More recently maternal serum concentrations of α-fetoprotein, human chorionic gonadotrophin, and oestriol have been used in addition to maternal age to identify pregnancies at “increased risk.” To restrict amniocentesis to about 5% of all pregnancies, different units have chosen thresholds of increased risk varying from 1 in 190 to 1 in 270.1 6
Mothers judged to be at “increased risk” are offered amniocentesis to confirm or exclude the presence of Down’s syndrome, but those thought to be “not at increased risk” are not. Such a screening programme is often misunderstood despite extensive attempts at counselling and explanation.7 8 Serum screening works better in older mothers, although they are no more likely to enrol for it than younger mothers and they may be less likely to proceed to amniocentesis faced with a result predicting an increased risk.1 9
Down’s syndrome may also be suspected from abnormalities shown by ultrasound examination. Identification of a complete atrio-ventricular septal defect on fetal echocardiography strongly suggests the diagnosis, but the prospective diagnosis rate in population studies is not high.10 Other abnormalities (duodenal atresia, nuchal skin thickening, femoral shortening, etc) are associated with Down’s syndrome but are not useful in screening at present.11
This study set out to investigate the likely cumulative effect of screening for Down’s syndrome using maternal serum screening and fetal echocardiography. All cases of Down’s syndrome beyond the 20th week of pregnancy were identified in a defined population. Affected pregnancies which were terminated as a result of the various screening programmes in use in the observed population were “reallocated” to have been live born or stillborn in the same proportions as in the observed population, to produce a theoretical population which would exist in the absence of any screening. This theoretical population was used to predict the likely effect of screening.

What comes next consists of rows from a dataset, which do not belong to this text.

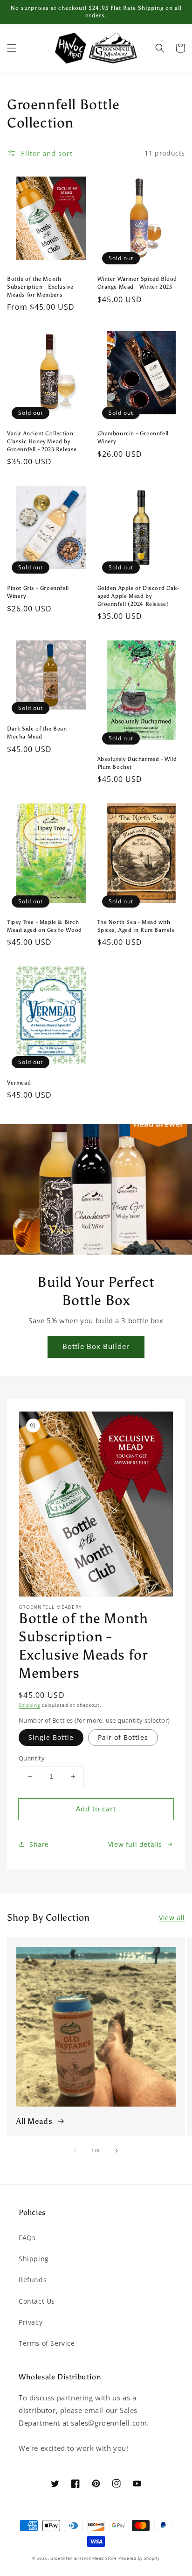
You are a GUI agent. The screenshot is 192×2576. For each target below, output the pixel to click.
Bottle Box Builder (96, 1346)
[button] (11, 48)
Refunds (33, 2279)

The former Northern Health Region had a population of 3 million 100 000 and close to 40 000 live births every year. With the exception of the health district of South Cumbria, there was no cross border referral of infants with Down’s syndrome or congenital heart disease. This study was therefore based on the remaining 15 health districts within the region. The region contains the Northern Regional Survey of Perinatal, Neonatal, and Infant Mortality and the Northern Regional Fetal Abnormality Survey, both of which are population based and whose methodologies have been validated and published.12 13 All cases of Down’s syndrome in and beyond the 20th week of pregnancy in 1985-91 were identified from the two regional surveys; from the regional cytogenetics laboratories at Newcastle upon Tyne, Middlesbrough, and Seascale; and from the regional paediatric cardiology department at Freeman Hospital. These years were chosen because they predated more widespread introduction of fetal echocardiography and maternal serum screening. Cytogenetic confirmation of all cases was available. All cases were validated using maternal, infant, and pregnancy details and cross checked with the Office of Population Censuses and Surveys (National Statistics Office) to avoid duplication and exclude misclassification. The maternal age at diagnosis, method of diagnosis, and outcome were noted.

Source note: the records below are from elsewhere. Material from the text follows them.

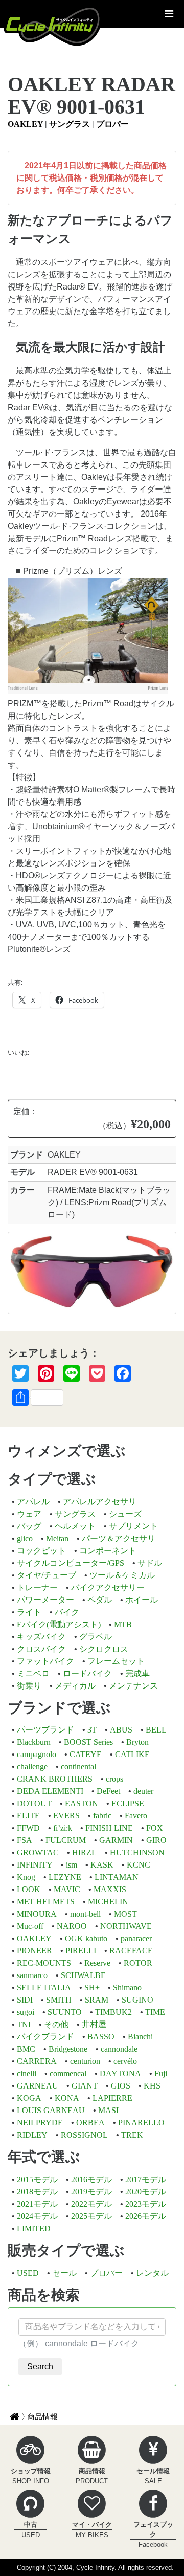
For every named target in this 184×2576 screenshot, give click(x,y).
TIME (155, 2012)
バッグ (29, 1526)
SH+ (92, 1987)
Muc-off (30, 1926)
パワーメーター (45, 1599)
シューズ (125, 1513)
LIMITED (34, 2228)
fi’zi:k (62, 1828)
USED (28, 2273)
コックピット (41, 1550)
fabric (102, 1815)
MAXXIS (110, 1889)
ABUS (121, 1729)
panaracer (136, 1938)
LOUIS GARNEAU (51, 2110)
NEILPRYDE (40, 2122)
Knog (26, 1877)
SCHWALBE (83, 1975)
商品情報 (42, 2416)
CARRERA (37, 2061)
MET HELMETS (46, 1901)
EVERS (66, 1815)
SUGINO (137, 1999)
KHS (152, 2085)
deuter (143, 1791)
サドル (149, 1563)
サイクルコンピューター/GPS (70, 1563)
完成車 (137, 1673)
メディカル (75, 1685)
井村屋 (94, 2024)
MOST (125, 1913)
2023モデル (145, 2204)
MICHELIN (108, 1901)
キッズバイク (41, 1636)
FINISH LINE (109, 1828)
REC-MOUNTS (44, 1963)
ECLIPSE (127, 1803)
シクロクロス (103, 1649)
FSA (24, 1840)
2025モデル (91, 2216)
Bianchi (140, 2036)
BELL (156, 1729)
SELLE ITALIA (44, 1987)
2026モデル (145, 2216)
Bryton (137, 1742)
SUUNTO (65, 2012)
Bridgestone (68, 2049)
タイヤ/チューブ (46, 1575)
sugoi (25, 2012)
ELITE (28, 1815)
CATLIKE (132, 1754)
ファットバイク (45, 1661)
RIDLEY (32, 2134)
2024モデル (37, 2216)
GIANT (85, 2085)
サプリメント (133, 1526)
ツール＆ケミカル (122, 1575)
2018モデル (37, 2191)
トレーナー (37, 1587)
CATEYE (86, 1754)
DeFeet (108, 1791)
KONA (67, 2098)
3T (92, 1729)
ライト (29, 1612)
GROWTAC (38, 1852)
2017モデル (145, 2179)
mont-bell (85, 1913)
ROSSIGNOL (84, 2134)
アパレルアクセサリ (99, 1501)
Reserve (97, 1963)
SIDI (25, 1999)
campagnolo (36, 1754)
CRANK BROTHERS (55, 1778)
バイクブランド (45, 2036)
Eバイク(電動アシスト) (59, 1624)
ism (71, 1864)
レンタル (152, 2273)
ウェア (29, 1513)
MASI (108, 2110)
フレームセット (116, 1661)
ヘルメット (75, 1526)
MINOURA (37, 1913)
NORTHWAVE (126, 1926)
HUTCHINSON (137, 1852)
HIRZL (84, 1852)
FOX (154, 1828)
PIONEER (34, 1950)
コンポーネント (107, 1550)
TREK (132, 2134)
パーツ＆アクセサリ (118, 1538)
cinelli (26, 2073)
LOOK (28, 1889)
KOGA (29, 2098)
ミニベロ (33, 1673)
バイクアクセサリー (108, 1587)
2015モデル (37, 2179)
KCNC (138, 1864)
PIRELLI (80, 1950)
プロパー (112, 124)
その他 (56, 2024)
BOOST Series (88, 1742)
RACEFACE (131, 1950)
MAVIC (67, 1889)
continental (78, 1766)
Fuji (160, 2073)
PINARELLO (141, 2122)
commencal (68, 2073)
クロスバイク (41, 1649)
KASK (101, 1864)
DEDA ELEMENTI (50, 1791)
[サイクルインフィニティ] (53, 25)
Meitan (57, 1538)
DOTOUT (34, 1803)
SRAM (96, 1999)
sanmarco (32, 1975)
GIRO (156, 1840)
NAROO (72, 1926)
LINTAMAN (117, 1877)
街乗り (29, 1685)
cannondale (119, 2049)
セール (64, 2273)
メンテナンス (133, 1685)
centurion (85, 2061)
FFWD (28, 1828)
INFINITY (35, 1864)
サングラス (69, 124)
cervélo (125, 2061)
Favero (136, 1815)
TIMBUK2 (113, 2012)
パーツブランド (45, 1729)
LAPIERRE (112, 2098)
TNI (24, 2024)
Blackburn (34, 1742)
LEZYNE (65, 1877)
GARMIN (116, 1840)
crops (114, 1778)
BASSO (100, 2036)
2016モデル (91, 2179)
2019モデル (91, 2191)
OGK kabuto (86, 1938)
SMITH (59, 1999)
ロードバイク (87, 1673)
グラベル (95, 1636)
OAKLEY (25, 124)
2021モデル (37, 2204)
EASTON (81, 1803)
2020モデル (145, 2191)
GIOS (120, 2085)
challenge (32, 1766)
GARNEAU (37, 2085)
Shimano (127, 1987)
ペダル (99, 1599)
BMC (26, 2049)
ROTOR (138, 1963)
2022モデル (91, 2204)
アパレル (33, 1501)
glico (25, 1538)
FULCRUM (65, 1840)
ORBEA (90, 2122)
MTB (123, 1624)
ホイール (141, 1599)
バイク (67, 1612)
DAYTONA (120, 2073)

Information on antenatal diagnosis of Down’s syndrome and subsequent termination of pregnancy was obtained from the regional cytogenetics laboratories and from the Fetal Abnormality Survey. The total number of pregnancies and total number of live births for the population were identified from the Office of Population Censuses and Surveys. All terminated pregnancies, stillbirths (28 weeks to term) and late miscarriages (20-27 weeks) were identified from the Northern Regional Survey of Perinatal, Neonatal, and Infant Mortality. These were added to the number of live births to give the total number of pregnancies at 20 weeks of gestation.
The prevalence and spectrum of congenital heart disease in live born babies with Down’s syndrome were identified from the regional paediatric cardiology database. Unfortunately, as previous reports have suggested,14 too few terminated and stillborn fetuses underwent a sufficiently detailed necropsy for data about the prevalence of congenital heart disease in stillbirths to be useful. Congenital heart disease in live born babies was classified by its potential detectability on antenatal four chamber screening at 18 weeks of gestation.14
THEORETICAL POPULATION AND PROJECTED EFFICACY OF SCREENING
The observed population includes live born babies with Down’s syndrome, stillborn babies with Down’s syndrome, and pregnancies that were terminated as a result of age related amniocentesis, maternal serum screening leading to amniocentesis, or fetal echocardiography leading to amniocentesis. To derive the theoretical underlying population in the absence of screening, those pregnancies that were terminated were reallocated to be live born or stillborn in the same proportions as in the observed population. The theoretical population was used to predict the effectiveness of the following screening tests.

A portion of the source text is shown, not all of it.